Beyond Suppression: The Plasticity, Dysfunction, and Therapeutic Reprogramming of Regulatory T Cells in Inflammatory Bowel Disease.
2026-05-28, Journal of leukocyte biology (10.1093/jleuko/qiag067) (online)Jian Lu, Yunting Shao, Shaochen Yu, Mengjie Zhang, Yuting Huang, Ziyue Dou, and Beibei Tian (?)

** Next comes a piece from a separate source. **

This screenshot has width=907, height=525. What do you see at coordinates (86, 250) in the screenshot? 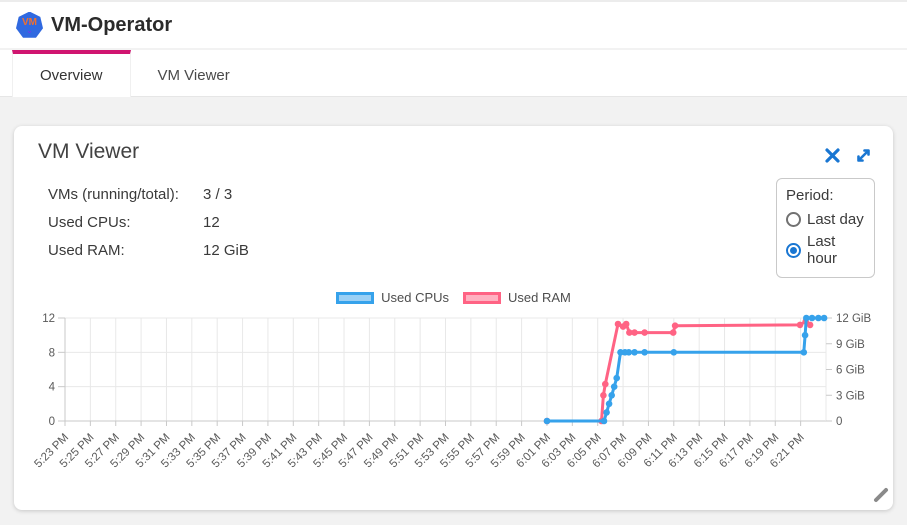
I see `stat-used-ram-label: Used RAM:` at bounding box center [86, 250].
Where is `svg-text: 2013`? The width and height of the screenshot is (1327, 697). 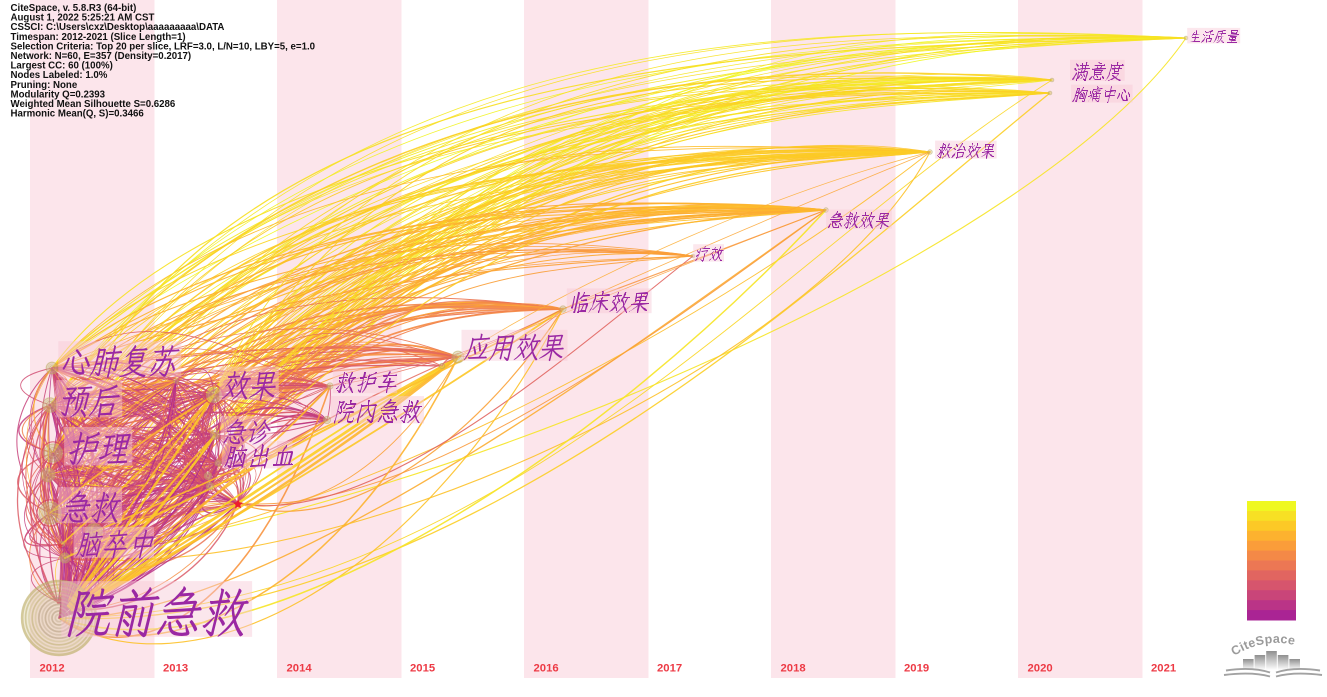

Inflammatory bowel disease (IBD) is a chronic relapsing inflammatory disorder of the gut, whose pathogenesis is closely related to immune dysregulation. Regulatory T cells (Tregs), as a key cell population maintaining intestinal immune tolerance, exhibit not only reduced frequency but, more critically, profound functional deficiencies, including the generation of pro-inflammatory ex-Tregs, and loss of lineage stability in the inflamed gut microenvironment of IBD. This review systematically delineates the sophisticated biological characteristics of Tregs, with a particular focus on the epigenetic and metabolic checkpoints that govern their stability. We critically summarize the aberrant changes of Tregs in IBD, emphasizing mechanisms such as inflammatory cytokine-induced Treg plasticity (e.g., Th1-like or Th17-like conversion) and microbiota-metabolite axis-mediated functional modulation. Furthermore, we provide an in-depth analysis of emerging therapeutic strategies aimed at restoring Treg suppressive capacity, including selective cytokine therapy (e.g., low-dose/engineered IL-2), adoptive transfer of engineered antigen-specific Tregs (including CAR-Tregs), microbiome/dietary interventions, and pharmacological modulation of Treg differentiation. We also discuss the disrupted crosstalk between Tregs and other innate and adaptive immune cells within the IBD milieu. Finally, this review highlights how cutting-edge technologies like single-cell multi-omics and spatial transcriptomics are delineating the heterogeneous landscape and uncovering novel, disease-specific Treg subpopulations, thereby paving the way for precise Treg-targeting therapies. Unlike previous reviews that broadly catalog Treg abnormalities, this review offers a refined conceptual framework centered on the critical distinction between lineage-defective ex-Tregs and exhausted effector Tregs (eTregs), and integrates recent multi-omics insights to redefine Treg functional failure in IBD.